• **SOURCE MATERIAL**:
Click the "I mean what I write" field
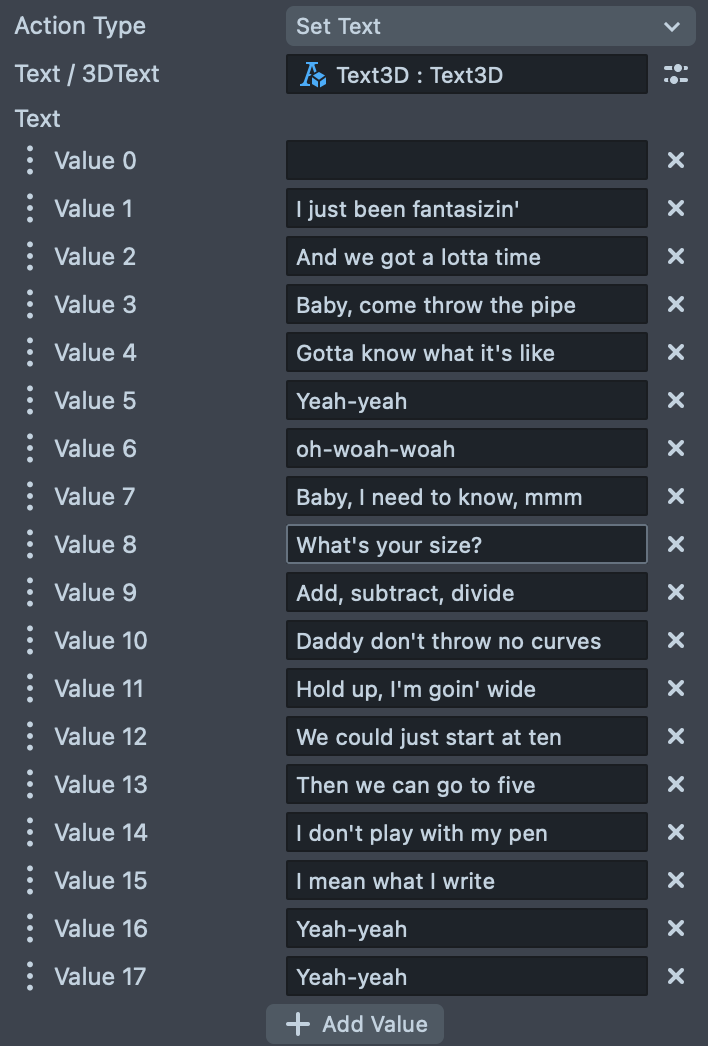708x1046 pixels. tap(466, 880)
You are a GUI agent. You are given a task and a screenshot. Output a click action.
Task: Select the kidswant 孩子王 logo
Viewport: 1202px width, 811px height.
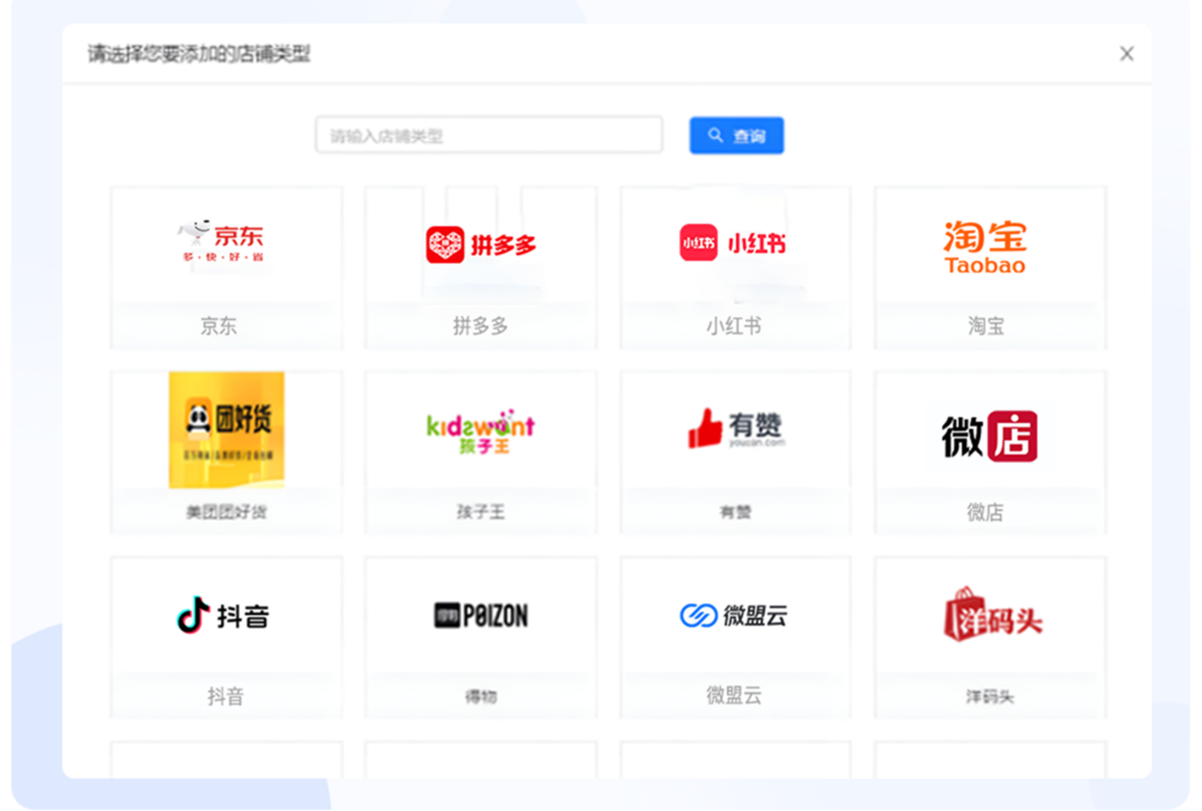click(480, 430)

• **ACTION ITEM**: Return exactly the lines starting at the line with "You are a GUI" and ending at the last line of the listing, both ends included; pictures are to be left out.

• **WRITTEN REPLY**:
You are a GUI agent. You are given a task and a screenshot. Output a click action.
Task: Select the kidswant 孩子王 logo
Viewport: 1202px width, 811px height.
click(480, 430)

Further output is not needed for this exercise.